To do | Rewrite the material from its first line through the line containing "Action: tap(158, 458)", inclusive, substituting "Quarterly Revenue" for "Personal Income" and leaving everything else unchanged.

Data listing:

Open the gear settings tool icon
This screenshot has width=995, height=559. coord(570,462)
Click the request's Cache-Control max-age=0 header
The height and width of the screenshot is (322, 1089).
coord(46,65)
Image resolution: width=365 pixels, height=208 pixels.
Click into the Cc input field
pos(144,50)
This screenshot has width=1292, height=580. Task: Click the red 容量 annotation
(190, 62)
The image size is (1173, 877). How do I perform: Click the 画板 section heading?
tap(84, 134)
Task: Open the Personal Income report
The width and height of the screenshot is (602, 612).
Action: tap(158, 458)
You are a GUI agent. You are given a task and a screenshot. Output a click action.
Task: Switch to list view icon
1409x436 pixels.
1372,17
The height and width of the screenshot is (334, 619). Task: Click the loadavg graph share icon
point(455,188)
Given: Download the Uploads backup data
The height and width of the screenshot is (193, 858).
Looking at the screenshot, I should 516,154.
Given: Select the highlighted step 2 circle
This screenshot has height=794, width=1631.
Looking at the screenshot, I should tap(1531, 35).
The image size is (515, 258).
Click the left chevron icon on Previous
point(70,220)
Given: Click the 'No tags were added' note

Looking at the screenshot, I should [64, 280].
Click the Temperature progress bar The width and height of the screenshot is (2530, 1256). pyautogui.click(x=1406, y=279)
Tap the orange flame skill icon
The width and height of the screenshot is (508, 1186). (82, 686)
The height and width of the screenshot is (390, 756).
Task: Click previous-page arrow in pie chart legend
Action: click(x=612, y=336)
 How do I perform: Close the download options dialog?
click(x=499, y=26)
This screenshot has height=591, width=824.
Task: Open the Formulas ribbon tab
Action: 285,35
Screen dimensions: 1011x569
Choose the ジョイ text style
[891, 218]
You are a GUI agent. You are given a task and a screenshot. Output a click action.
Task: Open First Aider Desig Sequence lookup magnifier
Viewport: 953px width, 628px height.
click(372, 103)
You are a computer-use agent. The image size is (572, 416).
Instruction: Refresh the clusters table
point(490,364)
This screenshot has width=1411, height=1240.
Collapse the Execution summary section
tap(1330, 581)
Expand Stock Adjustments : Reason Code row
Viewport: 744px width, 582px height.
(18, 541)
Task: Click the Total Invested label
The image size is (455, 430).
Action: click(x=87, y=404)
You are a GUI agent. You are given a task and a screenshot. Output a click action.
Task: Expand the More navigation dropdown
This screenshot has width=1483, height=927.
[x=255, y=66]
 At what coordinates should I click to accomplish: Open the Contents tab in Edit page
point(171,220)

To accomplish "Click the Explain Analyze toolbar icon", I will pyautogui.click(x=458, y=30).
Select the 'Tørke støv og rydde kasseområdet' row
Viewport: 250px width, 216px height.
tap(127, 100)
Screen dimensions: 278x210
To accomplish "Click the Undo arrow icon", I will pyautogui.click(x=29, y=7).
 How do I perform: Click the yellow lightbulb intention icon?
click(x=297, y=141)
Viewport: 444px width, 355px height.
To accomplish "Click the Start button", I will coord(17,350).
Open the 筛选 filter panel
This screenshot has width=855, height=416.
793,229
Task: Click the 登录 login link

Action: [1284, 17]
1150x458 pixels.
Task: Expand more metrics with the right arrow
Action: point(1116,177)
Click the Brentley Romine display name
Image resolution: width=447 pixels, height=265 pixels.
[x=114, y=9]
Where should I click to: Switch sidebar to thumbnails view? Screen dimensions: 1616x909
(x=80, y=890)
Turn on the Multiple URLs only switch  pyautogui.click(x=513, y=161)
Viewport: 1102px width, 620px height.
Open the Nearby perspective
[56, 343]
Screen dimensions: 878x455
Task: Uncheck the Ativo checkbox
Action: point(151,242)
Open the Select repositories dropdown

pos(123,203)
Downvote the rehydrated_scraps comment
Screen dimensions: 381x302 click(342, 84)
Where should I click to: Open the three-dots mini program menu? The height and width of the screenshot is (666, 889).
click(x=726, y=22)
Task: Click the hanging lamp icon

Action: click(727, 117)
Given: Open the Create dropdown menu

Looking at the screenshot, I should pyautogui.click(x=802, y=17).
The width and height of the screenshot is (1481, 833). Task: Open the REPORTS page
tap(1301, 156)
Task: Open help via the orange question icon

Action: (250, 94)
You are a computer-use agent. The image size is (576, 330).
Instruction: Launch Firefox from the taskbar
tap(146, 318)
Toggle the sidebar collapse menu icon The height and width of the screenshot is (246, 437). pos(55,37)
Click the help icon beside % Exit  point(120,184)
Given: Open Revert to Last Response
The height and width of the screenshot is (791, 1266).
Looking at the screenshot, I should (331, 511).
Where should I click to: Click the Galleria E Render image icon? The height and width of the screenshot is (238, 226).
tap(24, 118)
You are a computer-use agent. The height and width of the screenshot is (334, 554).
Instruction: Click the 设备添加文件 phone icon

Finished task |
Open the gear settings tool icon
This screenshot has width=995, height=559. coord(570,462)
Click the request's Cache-Control max-age=0 header
The height and width of the screenshot is (322, 1089).
coord(46,65)
Image resolution: width=365 pixels, height=208 pixels.
Click into the Cc input field
pos(144,50)
This screenshot has width=1292, height=580. Task: Click the red 容量 annotation
(190, 62)
The image size is (1173, 877). How do I perform: Click the 画板 section heading?
tap(84, 134)
Task: Open the Quarterly Revenue report
The width and height of the screenshot is (602, 612).
Action: tap(158, 458)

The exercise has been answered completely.